Assistant Professor of History of Art and Architecture
Renaissance and Baroque Art
Assistant Professor Shawon Kinew

Shawon Kinew is an Assistant Professor in the Department of History of Art and Architecture at Harvard University. She is an art historian of early modern Southern Europe with a specialization in the art and theory of seventeenth-century Rome.

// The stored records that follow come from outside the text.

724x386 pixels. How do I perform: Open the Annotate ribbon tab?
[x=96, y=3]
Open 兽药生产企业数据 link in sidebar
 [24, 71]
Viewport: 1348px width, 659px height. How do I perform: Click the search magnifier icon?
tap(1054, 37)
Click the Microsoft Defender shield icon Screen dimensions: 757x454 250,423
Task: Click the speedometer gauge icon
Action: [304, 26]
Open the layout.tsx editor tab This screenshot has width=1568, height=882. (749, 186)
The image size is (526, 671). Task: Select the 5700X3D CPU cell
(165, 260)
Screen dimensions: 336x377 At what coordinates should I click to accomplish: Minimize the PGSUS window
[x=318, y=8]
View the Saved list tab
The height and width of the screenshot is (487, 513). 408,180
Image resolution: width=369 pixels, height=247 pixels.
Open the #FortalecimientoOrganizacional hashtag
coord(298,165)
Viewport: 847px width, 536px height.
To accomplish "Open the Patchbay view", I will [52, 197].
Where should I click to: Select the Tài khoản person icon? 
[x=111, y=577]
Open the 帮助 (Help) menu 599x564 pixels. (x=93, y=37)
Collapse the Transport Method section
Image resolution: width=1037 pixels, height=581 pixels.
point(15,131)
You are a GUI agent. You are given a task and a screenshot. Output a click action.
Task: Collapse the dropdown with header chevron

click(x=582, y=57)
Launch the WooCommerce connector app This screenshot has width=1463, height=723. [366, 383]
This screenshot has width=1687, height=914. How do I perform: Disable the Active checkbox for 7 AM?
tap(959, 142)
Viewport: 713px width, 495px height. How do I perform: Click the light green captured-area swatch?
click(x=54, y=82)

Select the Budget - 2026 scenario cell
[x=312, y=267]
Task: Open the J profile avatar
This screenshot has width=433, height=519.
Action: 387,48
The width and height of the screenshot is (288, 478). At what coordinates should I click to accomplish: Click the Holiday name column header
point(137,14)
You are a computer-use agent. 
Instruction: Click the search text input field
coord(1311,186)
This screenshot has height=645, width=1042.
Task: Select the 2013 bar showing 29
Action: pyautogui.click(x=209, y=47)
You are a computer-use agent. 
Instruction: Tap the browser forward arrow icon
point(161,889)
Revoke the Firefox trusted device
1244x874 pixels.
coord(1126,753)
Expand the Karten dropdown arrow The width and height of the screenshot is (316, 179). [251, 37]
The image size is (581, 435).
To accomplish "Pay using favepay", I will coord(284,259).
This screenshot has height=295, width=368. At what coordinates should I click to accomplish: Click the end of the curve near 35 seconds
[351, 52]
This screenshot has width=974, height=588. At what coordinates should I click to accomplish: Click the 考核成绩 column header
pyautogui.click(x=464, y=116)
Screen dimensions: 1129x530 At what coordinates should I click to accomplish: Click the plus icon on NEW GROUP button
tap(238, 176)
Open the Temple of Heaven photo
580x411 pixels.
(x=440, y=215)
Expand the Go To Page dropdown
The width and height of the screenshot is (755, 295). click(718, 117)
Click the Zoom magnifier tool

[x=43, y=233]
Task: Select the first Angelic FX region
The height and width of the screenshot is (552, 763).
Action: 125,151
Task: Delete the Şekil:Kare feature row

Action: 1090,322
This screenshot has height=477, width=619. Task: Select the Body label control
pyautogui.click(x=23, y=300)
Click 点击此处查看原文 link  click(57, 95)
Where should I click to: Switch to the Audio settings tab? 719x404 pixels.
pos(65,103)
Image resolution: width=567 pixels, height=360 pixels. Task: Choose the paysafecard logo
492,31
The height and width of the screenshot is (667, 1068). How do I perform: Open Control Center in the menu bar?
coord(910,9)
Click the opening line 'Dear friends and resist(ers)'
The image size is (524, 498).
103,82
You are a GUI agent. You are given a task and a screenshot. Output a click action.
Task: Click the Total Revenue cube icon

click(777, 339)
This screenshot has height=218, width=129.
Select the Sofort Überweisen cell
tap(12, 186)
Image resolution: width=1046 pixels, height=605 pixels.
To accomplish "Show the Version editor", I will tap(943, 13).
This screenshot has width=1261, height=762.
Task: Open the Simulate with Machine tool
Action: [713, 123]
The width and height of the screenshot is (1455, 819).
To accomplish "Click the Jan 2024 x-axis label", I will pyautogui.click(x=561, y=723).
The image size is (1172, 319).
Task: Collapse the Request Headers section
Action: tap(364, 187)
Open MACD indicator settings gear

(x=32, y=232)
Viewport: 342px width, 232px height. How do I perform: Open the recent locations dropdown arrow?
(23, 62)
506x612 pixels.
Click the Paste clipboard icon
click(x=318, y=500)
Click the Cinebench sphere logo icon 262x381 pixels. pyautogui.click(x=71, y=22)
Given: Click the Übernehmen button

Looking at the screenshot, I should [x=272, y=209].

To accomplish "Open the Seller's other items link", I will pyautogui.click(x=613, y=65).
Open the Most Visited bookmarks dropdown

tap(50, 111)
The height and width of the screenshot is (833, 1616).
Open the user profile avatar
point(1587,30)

Her research on Roman Baroque sculpture focuses on the Maltese artist Melchiorre Cafà, who is the subject of a book manuscript in preparation, Baroque Softness: Melchiorre Cafà and the Sculpture of Mysticism. This monograph traces Cafà’s development of sensual, “soft” marble sculptures during the “Golden Age” of European sculpture, a period of colonial expansion and violence perpetuated by the evangelization of large swaths of the globe. A second book project is a cross-cultural study that looks at sixteenth-century erotic painting, emotion and trauma, and its place in North America. A related essay, “Sedlmayr’s Mother-of-Pearl: Further Notes on Rubens and Flesh Color,” appears in Selva.

Kinew has taught a range of subjects in Renaissance and Baroque art—monographic courses on Gianlorenzo Bernini, Caravaggio and Michelangelo, as well as thematic courses on the poetics of painting in the Cinquecento, motif, movement and emotion in the work of Aby Warburg, and new methods in the study of Old Masters. Kinew has taught courses on the California Missions and nineteenth-century portraiture of Indigenous Americans, an extension of her interests in Indigenous art history, the global Baroque and its legacy. As a faculty member, she is active in the Harvard University Native American Program and the Faculty Executive Committee of the Peabody Museum of Archaeology and Ethnology, where, in the latter, she is committed to the care of her ancestors who reside in the museum.

Kinew has held residential fellowships at the Radcliffe Institute for Advanced Study, the Getty Research Institute and at the Bibliotheca Hertziana, Max Planck Institute for Art History in Rome, Italy, where she was a Samuel H. Kress Foundation Institutional Fellow. Her scholarship has been supported by numerous organizations including the Andrew W. Mellon Foundation, the Fondazione Lemmermann in Rome, and the David Rockefeller Center for Latin American Studies at Harvard.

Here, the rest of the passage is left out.